_Data section_.
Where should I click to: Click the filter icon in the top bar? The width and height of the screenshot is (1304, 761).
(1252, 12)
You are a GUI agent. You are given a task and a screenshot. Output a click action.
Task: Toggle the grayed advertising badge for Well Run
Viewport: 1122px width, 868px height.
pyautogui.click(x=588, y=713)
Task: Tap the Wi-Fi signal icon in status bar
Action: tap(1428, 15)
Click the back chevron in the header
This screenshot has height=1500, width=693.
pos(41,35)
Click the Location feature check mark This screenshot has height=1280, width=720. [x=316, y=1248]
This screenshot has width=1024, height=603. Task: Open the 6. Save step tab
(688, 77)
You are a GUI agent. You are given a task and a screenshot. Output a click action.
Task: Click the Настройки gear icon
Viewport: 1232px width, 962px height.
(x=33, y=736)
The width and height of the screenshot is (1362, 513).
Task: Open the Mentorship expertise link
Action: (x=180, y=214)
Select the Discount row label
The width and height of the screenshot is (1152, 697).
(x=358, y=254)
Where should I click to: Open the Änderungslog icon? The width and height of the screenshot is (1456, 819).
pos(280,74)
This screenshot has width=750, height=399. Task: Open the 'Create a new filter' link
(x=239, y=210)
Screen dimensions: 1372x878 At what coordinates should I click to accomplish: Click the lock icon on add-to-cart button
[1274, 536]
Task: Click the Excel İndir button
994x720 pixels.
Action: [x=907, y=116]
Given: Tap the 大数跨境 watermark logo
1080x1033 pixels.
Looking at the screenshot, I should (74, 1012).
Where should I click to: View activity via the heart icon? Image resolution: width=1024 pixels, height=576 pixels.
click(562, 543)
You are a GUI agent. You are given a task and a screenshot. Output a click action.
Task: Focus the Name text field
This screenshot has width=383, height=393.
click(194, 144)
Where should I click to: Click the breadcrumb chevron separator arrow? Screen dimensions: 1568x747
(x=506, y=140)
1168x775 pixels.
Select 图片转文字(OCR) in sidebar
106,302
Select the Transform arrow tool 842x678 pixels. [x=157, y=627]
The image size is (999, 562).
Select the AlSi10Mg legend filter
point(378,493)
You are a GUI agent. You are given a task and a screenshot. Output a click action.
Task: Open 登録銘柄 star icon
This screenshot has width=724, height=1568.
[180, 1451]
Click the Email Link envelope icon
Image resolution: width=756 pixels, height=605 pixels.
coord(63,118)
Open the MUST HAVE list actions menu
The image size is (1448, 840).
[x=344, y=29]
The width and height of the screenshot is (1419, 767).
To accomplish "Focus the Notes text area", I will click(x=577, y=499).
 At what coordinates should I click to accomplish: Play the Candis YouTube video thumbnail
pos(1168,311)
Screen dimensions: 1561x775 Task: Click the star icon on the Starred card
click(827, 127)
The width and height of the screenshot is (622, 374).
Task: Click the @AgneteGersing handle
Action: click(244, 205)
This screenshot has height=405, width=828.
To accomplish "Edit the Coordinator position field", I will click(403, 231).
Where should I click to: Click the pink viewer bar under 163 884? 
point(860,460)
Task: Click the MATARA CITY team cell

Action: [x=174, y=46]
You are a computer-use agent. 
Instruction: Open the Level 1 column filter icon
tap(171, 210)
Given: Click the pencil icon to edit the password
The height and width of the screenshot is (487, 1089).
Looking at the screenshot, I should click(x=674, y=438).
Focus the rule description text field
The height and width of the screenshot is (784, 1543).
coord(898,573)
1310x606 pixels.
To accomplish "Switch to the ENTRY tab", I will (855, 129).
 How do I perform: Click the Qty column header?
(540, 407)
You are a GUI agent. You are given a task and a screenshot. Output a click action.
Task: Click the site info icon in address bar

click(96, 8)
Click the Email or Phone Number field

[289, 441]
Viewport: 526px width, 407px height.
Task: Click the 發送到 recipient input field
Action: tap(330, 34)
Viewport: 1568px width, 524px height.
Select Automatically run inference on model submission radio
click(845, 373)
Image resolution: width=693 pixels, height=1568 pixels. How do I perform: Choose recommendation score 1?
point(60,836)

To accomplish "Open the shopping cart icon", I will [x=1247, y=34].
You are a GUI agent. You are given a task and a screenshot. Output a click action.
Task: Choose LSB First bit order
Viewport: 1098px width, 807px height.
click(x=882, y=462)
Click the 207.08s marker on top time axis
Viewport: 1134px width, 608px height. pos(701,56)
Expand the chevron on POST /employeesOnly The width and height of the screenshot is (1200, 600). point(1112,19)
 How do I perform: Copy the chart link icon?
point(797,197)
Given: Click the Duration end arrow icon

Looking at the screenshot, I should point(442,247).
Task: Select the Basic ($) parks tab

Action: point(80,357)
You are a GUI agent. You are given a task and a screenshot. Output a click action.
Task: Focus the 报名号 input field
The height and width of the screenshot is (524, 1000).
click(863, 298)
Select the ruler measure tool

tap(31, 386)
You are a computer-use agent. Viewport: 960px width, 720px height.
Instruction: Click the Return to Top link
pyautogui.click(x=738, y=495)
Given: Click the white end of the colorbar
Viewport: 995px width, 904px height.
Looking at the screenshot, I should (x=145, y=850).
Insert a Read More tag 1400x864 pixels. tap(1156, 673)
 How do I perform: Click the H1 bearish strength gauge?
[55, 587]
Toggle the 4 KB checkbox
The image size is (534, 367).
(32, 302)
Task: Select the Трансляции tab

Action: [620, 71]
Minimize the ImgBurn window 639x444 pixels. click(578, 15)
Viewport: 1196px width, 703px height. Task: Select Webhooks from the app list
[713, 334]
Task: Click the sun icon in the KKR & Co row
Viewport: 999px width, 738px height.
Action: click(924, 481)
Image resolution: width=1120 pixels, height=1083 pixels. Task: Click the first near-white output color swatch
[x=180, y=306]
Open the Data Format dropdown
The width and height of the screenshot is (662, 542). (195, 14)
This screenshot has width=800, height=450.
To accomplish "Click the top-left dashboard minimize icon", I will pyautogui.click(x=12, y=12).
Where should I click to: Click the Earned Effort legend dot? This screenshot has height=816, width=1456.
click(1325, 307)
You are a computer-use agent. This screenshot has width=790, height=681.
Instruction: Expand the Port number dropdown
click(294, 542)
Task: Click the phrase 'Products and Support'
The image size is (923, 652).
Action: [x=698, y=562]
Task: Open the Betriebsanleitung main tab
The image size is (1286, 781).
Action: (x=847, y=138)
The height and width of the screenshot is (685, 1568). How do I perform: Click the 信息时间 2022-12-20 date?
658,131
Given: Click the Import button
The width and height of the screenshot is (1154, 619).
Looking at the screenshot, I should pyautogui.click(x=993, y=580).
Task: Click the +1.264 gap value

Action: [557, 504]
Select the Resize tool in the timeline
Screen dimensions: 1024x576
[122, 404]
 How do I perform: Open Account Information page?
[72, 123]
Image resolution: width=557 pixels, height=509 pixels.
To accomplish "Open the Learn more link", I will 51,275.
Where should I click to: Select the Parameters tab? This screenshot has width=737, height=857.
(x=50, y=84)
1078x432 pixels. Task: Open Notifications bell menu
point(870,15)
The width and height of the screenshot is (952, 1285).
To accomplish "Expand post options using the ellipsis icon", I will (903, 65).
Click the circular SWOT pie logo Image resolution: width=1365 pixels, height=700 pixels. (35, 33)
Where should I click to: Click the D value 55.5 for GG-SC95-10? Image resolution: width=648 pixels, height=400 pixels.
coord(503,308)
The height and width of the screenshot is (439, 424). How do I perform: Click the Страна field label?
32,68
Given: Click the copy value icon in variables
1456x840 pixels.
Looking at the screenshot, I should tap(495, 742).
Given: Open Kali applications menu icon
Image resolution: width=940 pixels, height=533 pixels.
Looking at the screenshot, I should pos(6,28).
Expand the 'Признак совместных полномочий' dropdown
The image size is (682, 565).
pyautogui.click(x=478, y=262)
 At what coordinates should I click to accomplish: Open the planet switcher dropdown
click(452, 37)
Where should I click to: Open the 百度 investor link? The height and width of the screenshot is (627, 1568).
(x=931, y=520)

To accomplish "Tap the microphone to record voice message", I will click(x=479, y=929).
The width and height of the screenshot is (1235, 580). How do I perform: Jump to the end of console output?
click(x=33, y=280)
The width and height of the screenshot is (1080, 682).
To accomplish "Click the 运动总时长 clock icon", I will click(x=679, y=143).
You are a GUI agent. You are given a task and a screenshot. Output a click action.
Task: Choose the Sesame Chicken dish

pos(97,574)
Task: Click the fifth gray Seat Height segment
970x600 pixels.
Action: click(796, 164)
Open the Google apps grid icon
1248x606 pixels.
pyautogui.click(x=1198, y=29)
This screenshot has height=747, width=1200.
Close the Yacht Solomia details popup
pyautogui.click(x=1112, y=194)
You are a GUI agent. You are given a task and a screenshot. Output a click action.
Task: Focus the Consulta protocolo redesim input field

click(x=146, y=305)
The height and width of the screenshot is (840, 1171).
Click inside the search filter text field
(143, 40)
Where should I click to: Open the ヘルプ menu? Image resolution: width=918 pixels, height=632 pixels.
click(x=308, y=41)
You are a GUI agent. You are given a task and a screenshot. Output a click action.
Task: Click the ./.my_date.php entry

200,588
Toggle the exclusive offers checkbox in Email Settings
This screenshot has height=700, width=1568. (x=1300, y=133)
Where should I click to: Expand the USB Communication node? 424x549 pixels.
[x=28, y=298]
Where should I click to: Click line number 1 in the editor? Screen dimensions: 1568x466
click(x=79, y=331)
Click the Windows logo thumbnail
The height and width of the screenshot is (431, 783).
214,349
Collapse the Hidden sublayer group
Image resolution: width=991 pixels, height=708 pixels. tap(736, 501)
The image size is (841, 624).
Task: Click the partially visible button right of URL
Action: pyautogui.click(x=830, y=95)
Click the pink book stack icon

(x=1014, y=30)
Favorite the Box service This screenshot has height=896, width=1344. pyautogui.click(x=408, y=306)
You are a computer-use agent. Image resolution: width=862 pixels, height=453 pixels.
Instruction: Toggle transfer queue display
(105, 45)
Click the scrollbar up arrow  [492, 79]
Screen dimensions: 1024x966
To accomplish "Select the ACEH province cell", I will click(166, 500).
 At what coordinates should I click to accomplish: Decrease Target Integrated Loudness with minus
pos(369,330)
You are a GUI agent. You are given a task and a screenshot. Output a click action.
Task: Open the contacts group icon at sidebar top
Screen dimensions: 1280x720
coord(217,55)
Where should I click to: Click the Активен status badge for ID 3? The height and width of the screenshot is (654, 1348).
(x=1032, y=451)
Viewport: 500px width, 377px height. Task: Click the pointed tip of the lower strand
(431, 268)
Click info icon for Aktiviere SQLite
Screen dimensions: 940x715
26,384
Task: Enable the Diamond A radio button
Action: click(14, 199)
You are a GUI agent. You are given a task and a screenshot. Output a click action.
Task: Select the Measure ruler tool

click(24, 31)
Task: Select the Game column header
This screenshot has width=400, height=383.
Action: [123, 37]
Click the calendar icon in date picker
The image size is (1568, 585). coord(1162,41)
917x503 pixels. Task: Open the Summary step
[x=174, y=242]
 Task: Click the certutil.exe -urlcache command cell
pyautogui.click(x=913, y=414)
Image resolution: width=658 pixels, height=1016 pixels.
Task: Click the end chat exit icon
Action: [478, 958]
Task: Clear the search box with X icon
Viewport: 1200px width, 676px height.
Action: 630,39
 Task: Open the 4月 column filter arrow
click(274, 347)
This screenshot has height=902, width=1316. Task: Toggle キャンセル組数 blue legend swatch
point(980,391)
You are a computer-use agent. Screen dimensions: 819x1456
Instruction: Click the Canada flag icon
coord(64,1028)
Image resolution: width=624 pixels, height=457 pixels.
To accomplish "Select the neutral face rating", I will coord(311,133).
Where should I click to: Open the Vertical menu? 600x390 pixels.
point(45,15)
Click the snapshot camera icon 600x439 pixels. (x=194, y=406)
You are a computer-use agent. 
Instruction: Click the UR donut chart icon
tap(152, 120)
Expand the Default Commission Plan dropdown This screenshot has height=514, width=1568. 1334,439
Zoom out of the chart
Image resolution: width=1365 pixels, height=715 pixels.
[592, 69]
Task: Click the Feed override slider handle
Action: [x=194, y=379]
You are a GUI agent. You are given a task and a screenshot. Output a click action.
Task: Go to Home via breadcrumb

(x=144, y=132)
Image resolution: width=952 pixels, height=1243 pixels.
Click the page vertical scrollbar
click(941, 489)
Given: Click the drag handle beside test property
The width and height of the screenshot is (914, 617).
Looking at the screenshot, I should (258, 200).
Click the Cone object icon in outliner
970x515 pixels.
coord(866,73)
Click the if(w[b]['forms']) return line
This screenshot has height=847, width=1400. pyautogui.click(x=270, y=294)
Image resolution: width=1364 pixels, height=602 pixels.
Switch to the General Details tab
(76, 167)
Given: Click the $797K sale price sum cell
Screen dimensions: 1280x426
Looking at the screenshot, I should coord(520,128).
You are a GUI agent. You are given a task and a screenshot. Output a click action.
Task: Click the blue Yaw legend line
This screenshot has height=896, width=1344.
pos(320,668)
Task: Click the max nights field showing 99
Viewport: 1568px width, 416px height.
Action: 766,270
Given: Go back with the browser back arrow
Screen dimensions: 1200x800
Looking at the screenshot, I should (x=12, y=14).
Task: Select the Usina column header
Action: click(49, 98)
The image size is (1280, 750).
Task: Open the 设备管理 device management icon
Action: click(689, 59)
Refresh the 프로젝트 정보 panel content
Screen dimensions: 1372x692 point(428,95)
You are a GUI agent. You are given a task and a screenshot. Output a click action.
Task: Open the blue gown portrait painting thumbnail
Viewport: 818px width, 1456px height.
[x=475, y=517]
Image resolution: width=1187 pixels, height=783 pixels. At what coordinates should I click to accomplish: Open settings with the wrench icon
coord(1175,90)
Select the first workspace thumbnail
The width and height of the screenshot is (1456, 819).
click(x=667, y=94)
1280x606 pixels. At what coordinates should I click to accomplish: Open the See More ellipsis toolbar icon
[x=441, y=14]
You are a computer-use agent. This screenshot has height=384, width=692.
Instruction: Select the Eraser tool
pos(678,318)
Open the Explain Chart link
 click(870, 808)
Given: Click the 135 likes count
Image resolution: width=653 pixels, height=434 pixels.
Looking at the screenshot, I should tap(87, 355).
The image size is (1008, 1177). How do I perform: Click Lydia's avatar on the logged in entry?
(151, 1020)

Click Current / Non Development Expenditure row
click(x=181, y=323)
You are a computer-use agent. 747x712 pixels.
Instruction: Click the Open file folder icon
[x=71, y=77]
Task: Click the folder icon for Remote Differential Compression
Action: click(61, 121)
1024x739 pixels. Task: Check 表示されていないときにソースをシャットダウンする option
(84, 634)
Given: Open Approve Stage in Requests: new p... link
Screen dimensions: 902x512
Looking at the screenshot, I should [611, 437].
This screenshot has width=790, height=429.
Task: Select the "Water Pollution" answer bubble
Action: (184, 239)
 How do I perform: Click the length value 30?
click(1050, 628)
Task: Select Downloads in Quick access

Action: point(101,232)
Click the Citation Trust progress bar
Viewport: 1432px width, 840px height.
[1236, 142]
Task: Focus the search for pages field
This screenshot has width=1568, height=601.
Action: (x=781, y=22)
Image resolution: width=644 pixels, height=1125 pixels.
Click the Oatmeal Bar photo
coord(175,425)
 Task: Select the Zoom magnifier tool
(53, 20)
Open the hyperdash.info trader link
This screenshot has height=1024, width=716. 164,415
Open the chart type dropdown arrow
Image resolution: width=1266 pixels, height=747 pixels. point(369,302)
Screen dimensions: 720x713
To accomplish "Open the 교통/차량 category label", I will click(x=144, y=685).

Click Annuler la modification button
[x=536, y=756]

_Task directions_. State how many lines in the records above contain the word "computer". Write the number alone.

_Result below_. 8